9 Popular Diets: Their Working Mechanism and Advantages & Disadvantages
With the staggering number of diets available today, selecting the best one for your health and lifestyle needs can be overwhelming. This guide aims to provide you with an understanding of nine popular diets, how they function, and their pros and cons.
Intermittent Fasting: This is more of an eating strategy that involves consuming all your calories within a specific time frame and fasting for the rest of the day. It can lead to weight loss, improved insulin resistance, and reduced oxidative stress on cells.
Mediterranean Diet: Inspired by the eating habits of people around the Mediterranean Sea, this diet is heart-healthy, rich in vegetables, fish, fruits, grains, olive oil, and nuts. It can lead to weight loss and reverse symptoms of diabetes and cardiovascular diseases.
Ketogenic Diet: The Keto diet prioritizes fat, with moderate protein consumption and very few carbs. It's designed to keep the body in a state of ketosis, where the body creates ketones from fat to use as energy.

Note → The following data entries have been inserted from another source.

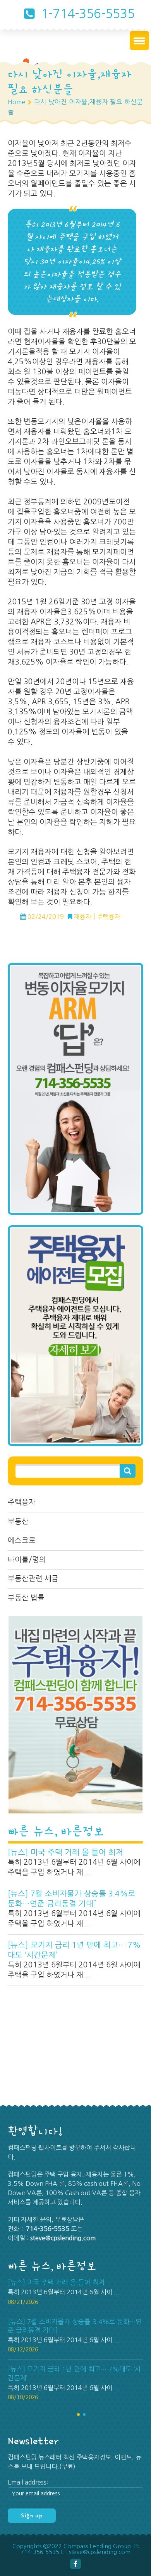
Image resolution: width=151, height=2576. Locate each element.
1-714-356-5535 (86, 14)
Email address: (28, 2482)
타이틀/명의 (27, 1559)
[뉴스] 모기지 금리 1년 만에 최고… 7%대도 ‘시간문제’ (74, 1950)
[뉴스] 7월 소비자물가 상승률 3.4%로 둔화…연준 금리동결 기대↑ (72, 1899)
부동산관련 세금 (33, 1578)
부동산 (18, 1521)
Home (16, 102)
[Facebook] (75, 2564)
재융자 (82, 916)
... (88, 1872)
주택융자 (22, 1502)
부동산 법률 (26, 1598)
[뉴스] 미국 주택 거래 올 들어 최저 (65, 1852)
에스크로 (22, 1540)
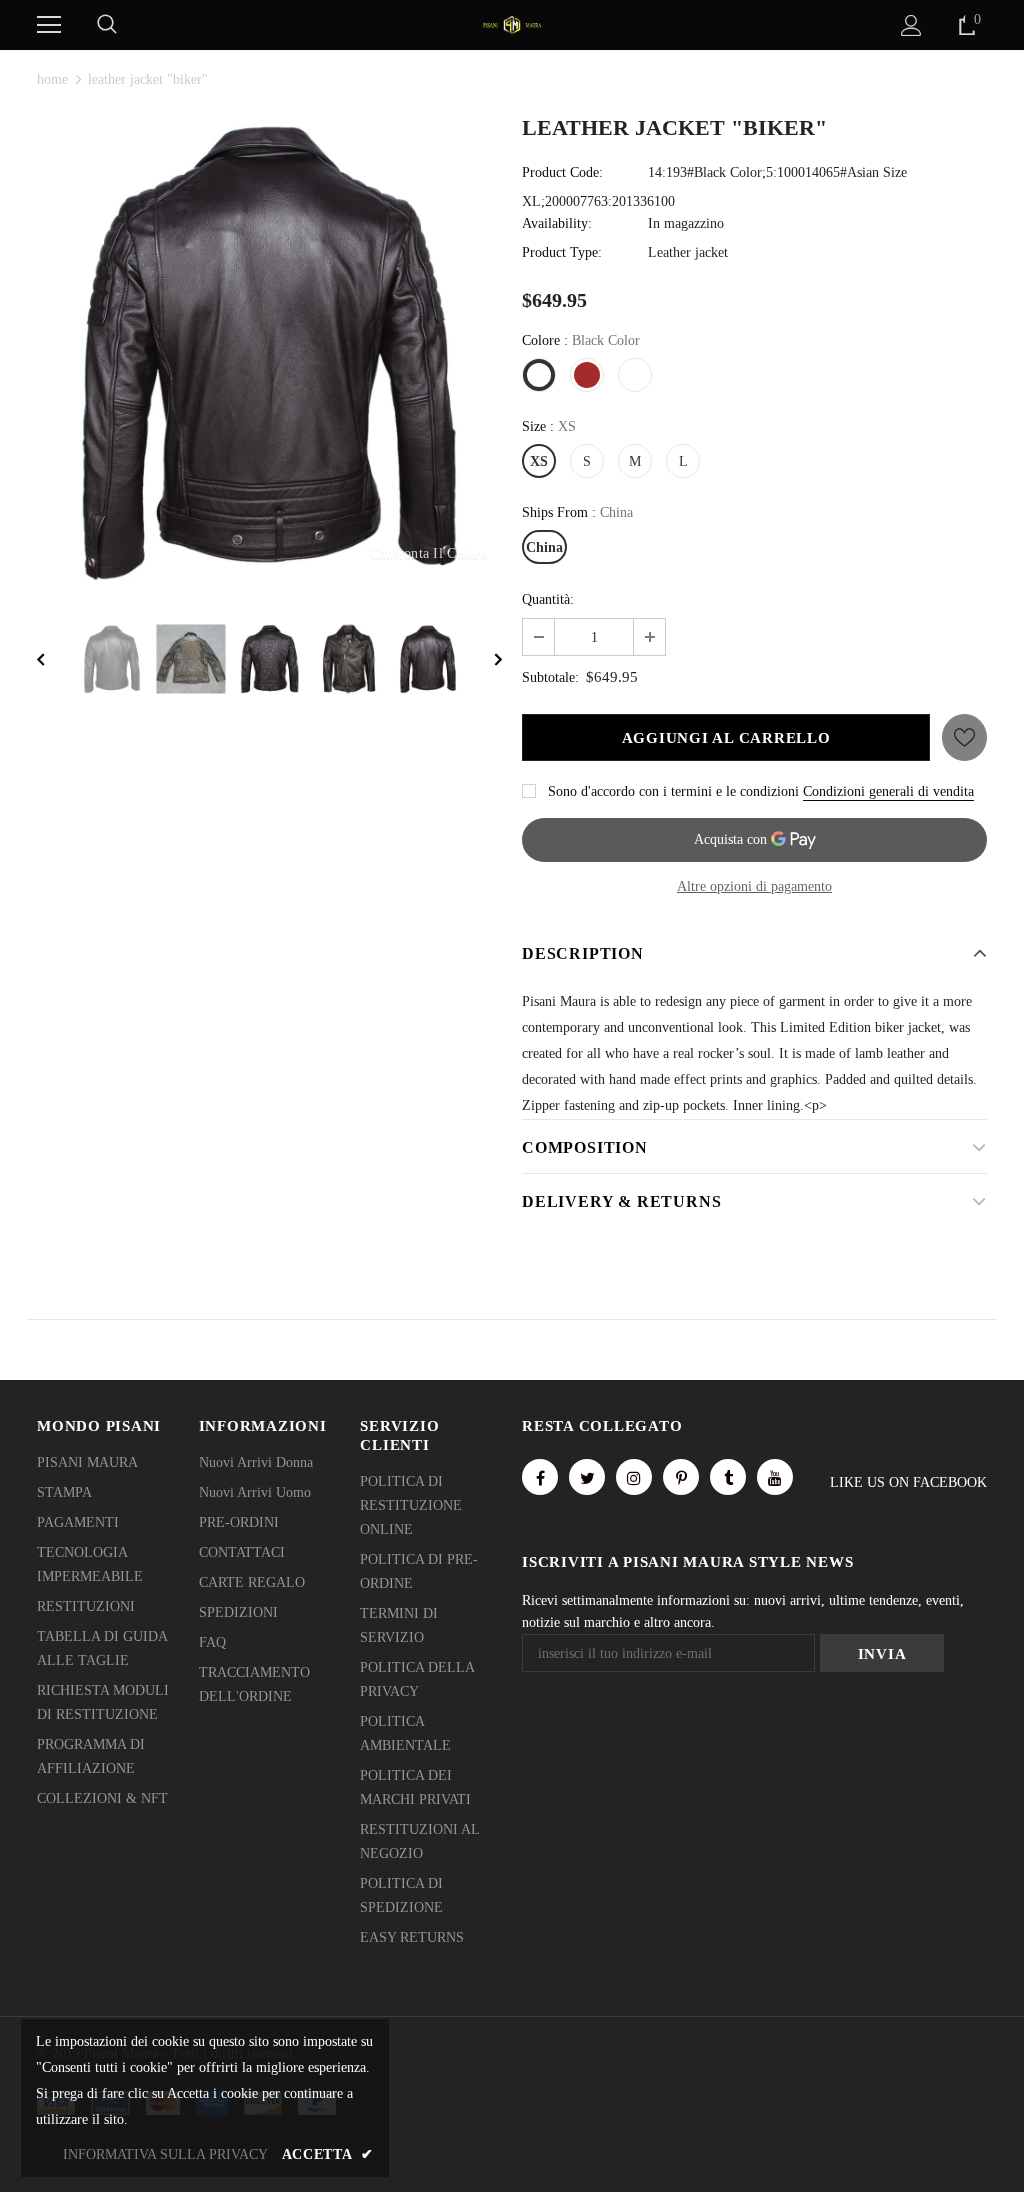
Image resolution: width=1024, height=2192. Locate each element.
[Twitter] (587, 1477)
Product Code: (562, 172)
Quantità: (548, 599)
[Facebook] (540, 1477)
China (544, 547)
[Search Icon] (107, 25)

If It Fits Your Macros (IIFYM): This flexible dieting approach allows you to eat what you want as long as you hit your pre-determined protein, carb, and fat targets.
Veganism: This diet, or lifestyle, avoids all animal-based products. Several studies have found that veganism can lower the risk of heart disease and cancer.
Carnivore Diet: This diet involves eating only animal-based products. Though it can lead to weight loss, it may increase the risk of heart disease and cancer due to the absence of fruits and vegetables.
Paleo Diet: Also known as "The Caveman Diet", this diet involves eating fish, vegetables, fruits, nuts, and seeds, and avoiding grains, dairy, processed foods, beans, legumes, and sugars.
Dessert with Breakfast Diet: This diet involves having a sugary treat first thing in the morning, and there's evidence it works for weight loss.
Sirtfood Diet: This diet focuses on foods high in sirtuins, a group of proteins found in the body that regulate metabolism.